▶ **REQUEST**
Write every line of the items below as a JSON list of strings, one string per line, skipping blank lines. Leave the pictures out.

Start of EXTRACTED MATERIAL

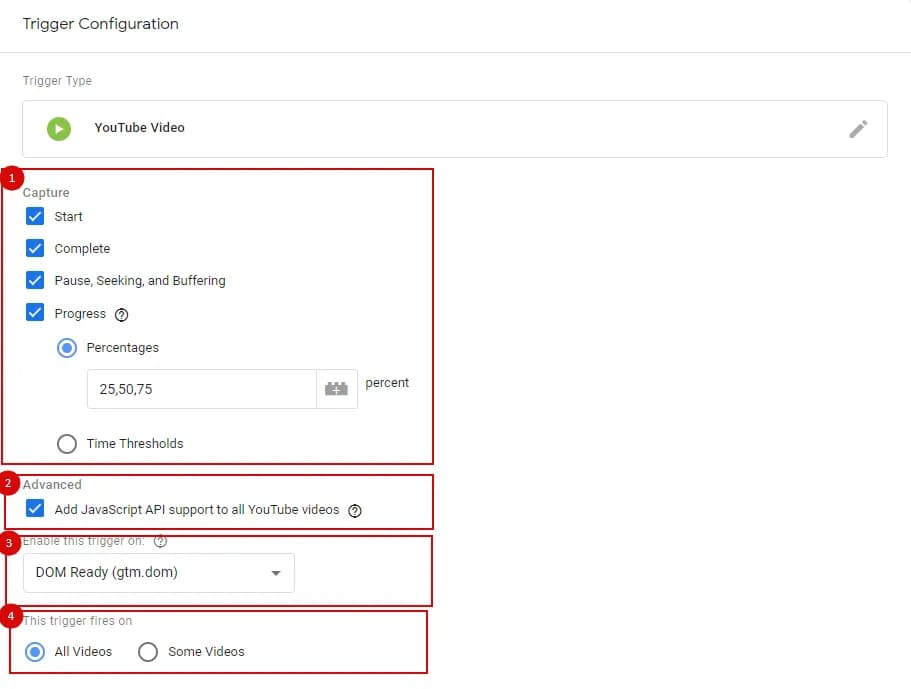Select the Percentages radio button
Screen dimensions: 911x689
point(67,347)
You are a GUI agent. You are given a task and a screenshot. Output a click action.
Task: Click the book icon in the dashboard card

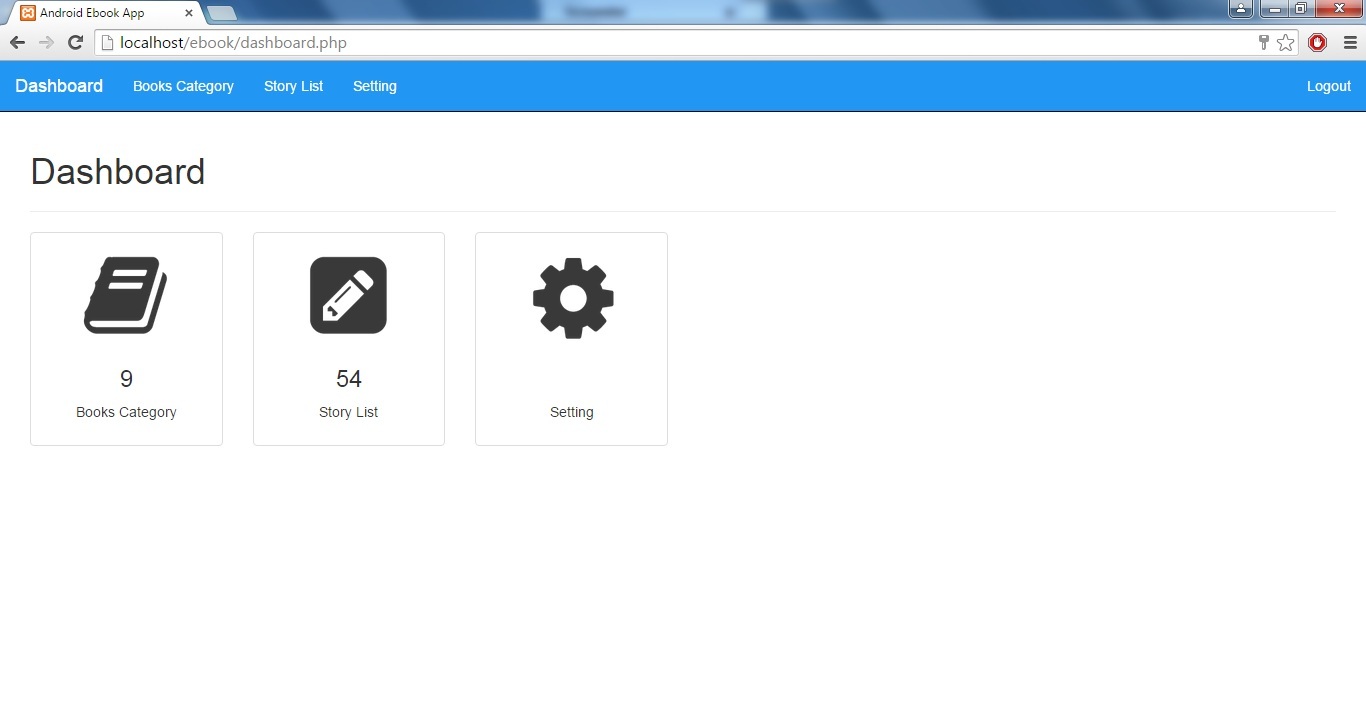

End of EXTRACTED MATERIAL

▶ **SOLUTION**
[
  "Select the Percentages radio button",
  "Screen dimensions: 911x689",
  "point(67,347)",
  "You are a GUI agent. You are given a task and a screenshot. Output a click action.",
  "Task: Click the book icon in the dashboard card"
]